(Records from a collection)
---+---
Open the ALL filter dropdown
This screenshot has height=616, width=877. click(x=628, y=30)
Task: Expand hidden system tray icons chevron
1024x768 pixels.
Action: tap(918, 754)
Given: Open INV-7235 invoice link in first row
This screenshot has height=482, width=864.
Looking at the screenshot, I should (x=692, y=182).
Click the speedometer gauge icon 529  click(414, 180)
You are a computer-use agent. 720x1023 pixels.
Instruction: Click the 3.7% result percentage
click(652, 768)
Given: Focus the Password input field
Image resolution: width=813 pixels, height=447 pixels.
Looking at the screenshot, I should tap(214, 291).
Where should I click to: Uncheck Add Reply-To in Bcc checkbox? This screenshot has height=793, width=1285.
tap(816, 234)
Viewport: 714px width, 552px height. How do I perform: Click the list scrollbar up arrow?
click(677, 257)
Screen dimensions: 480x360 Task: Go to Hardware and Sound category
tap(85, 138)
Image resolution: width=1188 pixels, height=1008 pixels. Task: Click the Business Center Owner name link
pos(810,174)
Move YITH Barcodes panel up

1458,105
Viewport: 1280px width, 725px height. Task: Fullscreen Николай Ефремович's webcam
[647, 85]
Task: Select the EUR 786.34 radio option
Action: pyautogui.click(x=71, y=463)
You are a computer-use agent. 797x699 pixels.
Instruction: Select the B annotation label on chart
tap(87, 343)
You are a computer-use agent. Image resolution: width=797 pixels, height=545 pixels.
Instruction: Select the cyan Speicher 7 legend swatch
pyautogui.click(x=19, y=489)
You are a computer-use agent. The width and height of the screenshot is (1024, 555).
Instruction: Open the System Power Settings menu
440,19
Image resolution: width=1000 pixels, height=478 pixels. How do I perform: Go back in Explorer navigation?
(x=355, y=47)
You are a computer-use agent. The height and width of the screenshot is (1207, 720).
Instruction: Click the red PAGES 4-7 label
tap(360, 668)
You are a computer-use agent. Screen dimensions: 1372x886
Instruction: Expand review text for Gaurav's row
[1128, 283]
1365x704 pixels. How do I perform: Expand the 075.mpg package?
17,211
---+---
**Your task:**
Copy the entries word for word.

**Output of the exercise:**
Open the ALL filter dropdown
This screenshot has height=616, width=877. click(x=628, y=30)
Task: Expand hidden system tray icons chevron
1024x768 pixels.
Action: tap(918, 754)
Given: Open INV-7235 invoice link in first row
This screenshot has height=482, width=864.
Looking at the screenshot, I should (x=692, y=182).
Click the speedometer gauge icon 529  click(414, 180)
You are a computer-use agent. 720x1023 pixels.
Instruction: Click the 3.7% result percentage
click(652, 768)
Given: Focus the Password input field
Image resolution: width=813 pixels, height=447 pixels.
Looking at the screenshot, I should tap(214, 291).
Where should I click to: Uncheck Add Reply-To in Bcc checkbox? This screenshot has height=793, width=1285.
tap(816, 234)
Viewport: 714px width, 552px height. How do I perform: Click the list scrollbar up arrow?
click(677, 257)
Screen dimensions: 480x360 Task: Go to Hardware and Sound category
tap(85, 138)
Image resolution: width=1188 pixels, height=1008 pixels. Task: Click the Business Center Owner name link
pos(810,174)
Move YITH Barcodes panel up

1458,105
Viewport: 1280px width, 725px height. Task: Fullscreen Николай Ефремович's webcam
[647, 85]
Task: Select the EUR 786.34 radio option
Action: pyautogui.click(x=71, y=463)
You are a computer-use agent. 797x699 pixels.
Instruction: Select the B annotation label on chart
tap(87, 343)
You are a computer-use agent. Image resolution: width=797 pixels, height=545 pixels.
Instruction: Select the cyan Speicher 7 legend swatch
pyautogui.click(x=19, y=489)
You are a computer-use agent. The width and height of the screenshot is (1024, 555).
Instruction: Open the System Power Settings menu
440,19
Image resolution: width=1000 pixels, height=478 pixels. How do I perform: Go back in Explorer navigation?
(x=355, y=47)
You are a computer-use agent. The height and width of the screenshot is (1207, 720).
Instruction: Click the red PAGES 4-7 label
tap(360, 668)
You are a computer-use agent. Screen dimensions: 1372x886
Instruction: Expand review text for Gaurav's row
[1128, 283]
1365x704 pixels. How do I perform: Expand the 075.mpg package?
17,211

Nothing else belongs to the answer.